São instrumentos como o TPI que revigoram nossa confiança
na cooperação entre os Estados". O governo Bush
não aceita o Tribunal.
Antes do discurso,
em entrevista, FHC havia, sim, citado nominalmente os EUA, igualmente
em tom crítico, quando se referiu ao protecionismo agrícola.
Chegou a dizer
que era "injusto" criticar apenas a França, tradicionalmente
tida como a vilã de qualquer história agrícola,
"porque, hoje, os maiores subsídios são norte-americanos".
A abertura do
mercado agrícola é a mais insistente reivindicação
do Brasil (e do Mercosul) em todas as negociações
comerciais.
O tom de crítica
aos EUA não escapou a um ex-professor de FHC, o sociólogo
francês Alain Touraine. "Foi um discurso de esquerda.

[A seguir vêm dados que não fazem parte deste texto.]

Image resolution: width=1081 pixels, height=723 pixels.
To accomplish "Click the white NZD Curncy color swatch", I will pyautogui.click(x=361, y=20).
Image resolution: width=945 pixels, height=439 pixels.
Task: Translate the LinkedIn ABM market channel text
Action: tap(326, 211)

Ao mesmo tempo em que se opõe à dominação
do mercado através dos EUA, convoca os países europeus
a fazer um acordo com o Mercosul", disse o sociólogo,
um dos maiores especialistas em América Latina, no coquetel
após a fala do presidente.
Mesmo o chanceler
Celso Lafer, cauteloso como é inescapável em um diplomata,
ainda mais o chefe dele, admitiu o tom de crítica. A Folha
quis saber de Lafer o porquê das críticas, após
um primeiro momento em que, no mundo todo, só se ouviram
vozes de solidariedade aos EUA.
"Por quê dizer agora que o rei está nu?",
perguntou a Folha.
Lafer respondeu:
"Ele não disse que o rei está nu, mas que certos
pedaços de roupa precisam de um complemento". Disse
também que a solidariedade com os Estados Unidos se mantém,
mas "a agenda internacional não se esgota nesse aspecto".
Ovação
O discurso,
todo ele pronunciado em francês, foi interrompido sete vezes
por aplausos dos congressistas, que se transformaram em uma ovação
de 1 minuto e 35 segundos, ao seu final, com todos de pé.

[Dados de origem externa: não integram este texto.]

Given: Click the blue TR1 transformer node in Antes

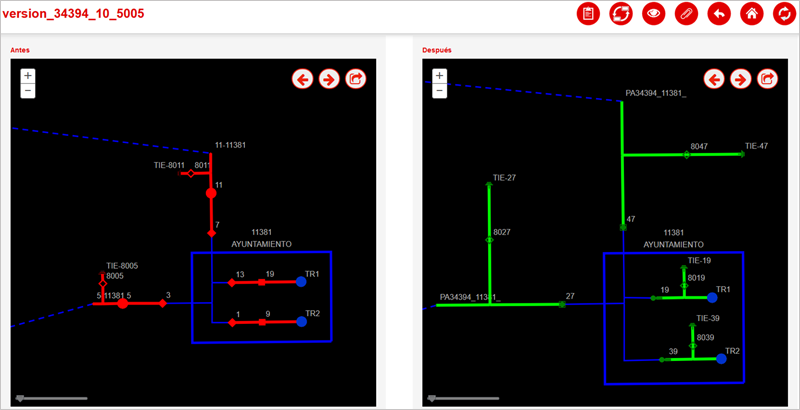Looking at the screenshot, I should point(301,283).
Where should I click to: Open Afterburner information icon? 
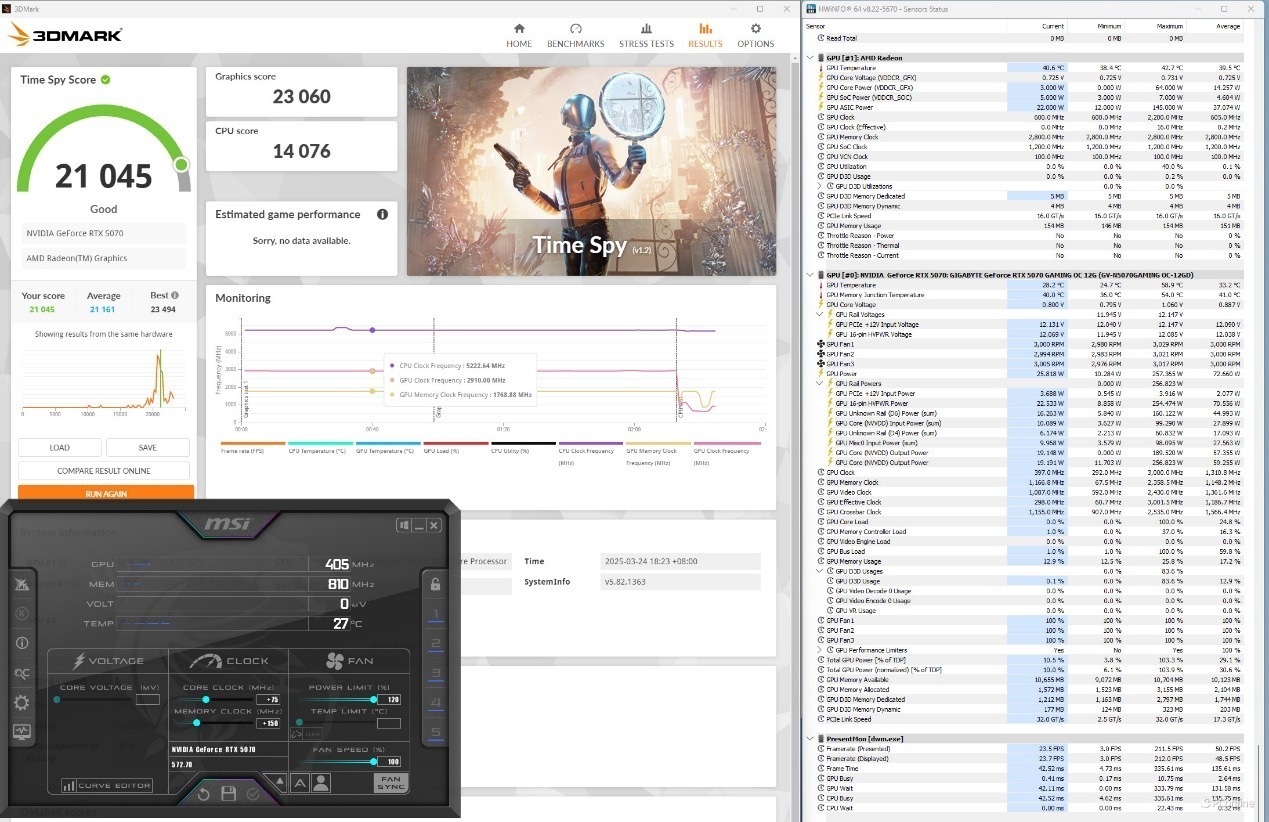(22, 643)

FHC agradeceu com um "vive la France", e foi logo cumprimentado,
ao deixar o hemiciclo, pelo primeiro-ministro Lionel Jospin (socialista).
O pronunciamento
do presidente foi talvez a mais completa definição
de política externa do governo, pós-atentados de 11
de setembro.
FHC voltou a
defender controles sobre "a instabilidade dos fluxos financeiros",
sob o argumento de que, "se o mercado é o instrumento
mais eficiente para a geração de riqueza, é
preciso impor limites às suas distorções e
abusos".
Engatou com
a defesa de uma tributação "sobre o movimento
de capitais para assegurar liquidez às economias emergentes
e recursos para combater a pobreza, a fome e as doenças nos
países mais carentes".
É uma
alusão à taxa Tobin, sugerido pelo Nobel norte-americano
de Economia, James Tobin, que seria cobrado sobre os capitais que
cruzam fronteiras (uma espécie de CPMF global, que alcançaria
um movimento hoje orçado em cerca de US$ 1,4 trilhão).